**Task prompt:**
Please copy out the entries below exactly, beginning with the line that contains "Task: Pick the unused 3 + 5√2 tile" and ending with the line that contains "The image size is (596, 275).", and include nothing outside that span.

(Collected data)
────

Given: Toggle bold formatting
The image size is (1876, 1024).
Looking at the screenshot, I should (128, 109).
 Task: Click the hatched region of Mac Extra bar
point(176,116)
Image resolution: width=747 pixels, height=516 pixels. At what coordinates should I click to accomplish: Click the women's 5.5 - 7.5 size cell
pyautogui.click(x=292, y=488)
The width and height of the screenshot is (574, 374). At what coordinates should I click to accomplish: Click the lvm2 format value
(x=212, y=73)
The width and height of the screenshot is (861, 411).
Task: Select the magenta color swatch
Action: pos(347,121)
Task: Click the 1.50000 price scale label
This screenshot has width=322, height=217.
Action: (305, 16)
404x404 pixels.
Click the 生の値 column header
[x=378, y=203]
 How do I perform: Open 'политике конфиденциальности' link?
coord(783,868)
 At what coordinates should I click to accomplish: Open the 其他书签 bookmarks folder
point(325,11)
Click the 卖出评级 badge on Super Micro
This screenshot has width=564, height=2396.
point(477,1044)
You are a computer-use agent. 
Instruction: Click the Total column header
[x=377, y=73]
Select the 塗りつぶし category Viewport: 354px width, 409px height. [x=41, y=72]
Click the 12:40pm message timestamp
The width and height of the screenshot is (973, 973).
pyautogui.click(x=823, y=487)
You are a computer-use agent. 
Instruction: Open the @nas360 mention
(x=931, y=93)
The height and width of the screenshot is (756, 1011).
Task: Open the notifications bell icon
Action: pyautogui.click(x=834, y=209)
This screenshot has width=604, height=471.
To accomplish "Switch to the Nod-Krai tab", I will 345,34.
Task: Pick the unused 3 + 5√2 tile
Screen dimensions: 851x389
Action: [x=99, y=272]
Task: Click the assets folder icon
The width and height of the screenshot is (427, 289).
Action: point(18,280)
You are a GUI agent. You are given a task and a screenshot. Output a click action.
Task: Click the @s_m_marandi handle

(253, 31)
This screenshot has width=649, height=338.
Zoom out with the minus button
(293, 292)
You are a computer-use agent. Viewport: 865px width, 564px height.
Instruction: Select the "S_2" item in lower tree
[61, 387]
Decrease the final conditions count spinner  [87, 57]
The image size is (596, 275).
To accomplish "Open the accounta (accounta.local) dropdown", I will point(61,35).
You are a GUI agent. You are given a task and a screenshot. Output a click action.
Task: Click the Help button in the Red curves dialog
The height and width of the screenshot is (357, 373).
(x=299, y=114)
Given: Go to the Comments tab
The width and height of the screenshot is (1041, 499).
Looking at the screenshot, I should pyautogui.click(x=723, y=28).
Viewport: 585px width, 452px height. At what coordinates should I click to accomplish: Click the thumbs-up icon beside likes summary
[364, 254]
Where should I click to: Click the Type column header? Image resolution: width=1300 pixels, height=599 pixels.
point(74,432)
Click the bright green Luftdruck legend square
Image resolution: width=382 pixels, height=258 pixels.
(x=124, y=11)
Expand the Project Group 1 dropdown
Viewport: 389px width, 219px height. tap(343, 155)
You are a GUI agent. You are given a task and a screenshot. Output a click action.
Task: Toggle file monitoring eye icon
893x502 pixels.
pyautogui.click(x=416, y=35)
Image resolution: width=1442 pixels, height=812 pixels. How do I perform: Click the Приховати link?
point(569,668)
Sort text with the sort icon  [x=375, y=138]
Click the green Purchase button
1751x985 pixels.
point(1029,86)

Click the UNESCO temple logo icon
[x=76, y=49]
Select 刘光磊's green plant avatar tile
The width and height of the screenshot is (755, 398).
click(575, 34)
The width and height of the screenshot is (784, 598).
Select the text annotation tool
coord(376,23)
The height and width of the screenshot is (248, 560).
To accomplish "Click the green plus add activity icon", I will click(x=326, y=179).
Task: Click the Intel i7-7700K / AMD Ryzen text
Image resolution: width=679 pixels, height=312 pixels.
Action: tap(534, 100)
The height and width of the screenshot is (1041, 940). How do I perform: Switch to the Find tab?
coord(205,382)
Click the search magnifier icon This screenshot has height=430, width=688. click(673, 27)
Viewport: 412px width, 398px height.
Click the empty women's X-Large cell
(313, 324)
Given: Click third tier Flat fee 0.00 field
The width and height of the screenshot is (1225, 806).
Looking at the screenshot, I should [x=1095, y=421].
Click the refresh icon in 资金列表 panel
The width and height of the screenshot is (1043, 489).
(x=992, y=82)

────

**Reply:**
Task: Pick the unused 3 + 5√2 tile
Screen dimensions: 851x389
Action: [x=99, y=272]
Task: Click the assets folder icon
The width and height of the screenshot is (427, 289).
Action: point(18,280)
You are a GUI agent. You are given a task and a screenshot. Output a click action.
Task: Click the @s_m_marandi handle

(253, 31)
This screenshot has width=649, height=338.
Zoom out with the minus button
(293, 292)
You are a computer-use agent. Viewport: 865px width, 564px height.
Instruction: Select the "S_2" item in lower tree
[61, 387]
Decrease the final conditions count spinner  [87, 57]
The image size is (596, 275).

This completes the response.